The weeklong series of activities at OC Bremerton include an environmental film festival, keynote speeches by environmentalists Benjamin Drummond and Sara Joy Steele, a student-organized community clean-up project and a community environmental agency fair.
“Last year we had similar events, and it worked pretty well,” McNamara said of the 2007 Earth Day Week. “We had good attendance at the keynote presentations.”
McNamara said Earth Day Week is part of OC’s ongoing effort to be a climate neutral campus, a goal officially launched when Olympic College President David Mitchell signed the American College & University Climate Control Commitment (ACUPCC) in 2006.
Acknowledging global warming as an imminent, real and potentially hazardous threat to the health, social, economic and environmental welfare of the world, Mitchell signed the Climate Control Commitment.
“Higher education’s role is to teach the future leaders,” McNamara cited as one reason the school joined ACUPCC.

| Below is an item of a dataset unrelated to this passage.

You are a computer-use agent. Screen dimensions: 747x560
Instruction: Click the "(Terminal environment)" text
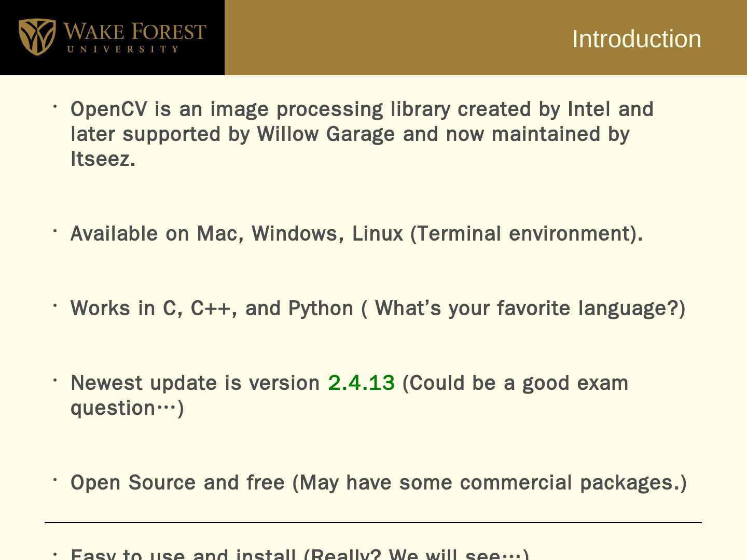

“We’ve committed to teaching our students the concepts of sustainability and environmental awareness. We hope that when students graduate from our institution they will understand how their decisions impact the environment.”
Composed of Olympic College faculty, staff and students — non-exclusive and open to anybody serious about preserving Mother Nature — the Environmental Task Force began in January 2007, only a month after Mitchell signed the ACUPCC.
“We were ready,” McNamara explained. “The faculty wanted to do something so we said, ‘We’re going for it.’”
Earth Day Week is only one example of the school’s commitment to environmental awareness, ranging from the reduction of greenhouse gas emissions to encouraging students to recycle, McNamara said.
“I think it’s Dr. Mitchell’s vision to take the lead or at least be a partner in coming up with sustainable solutions,” McNamara said. “He has the complete support of all the OC campuses.”
The Environmental Task Force works in and out of the classroom, promoting education for the environment.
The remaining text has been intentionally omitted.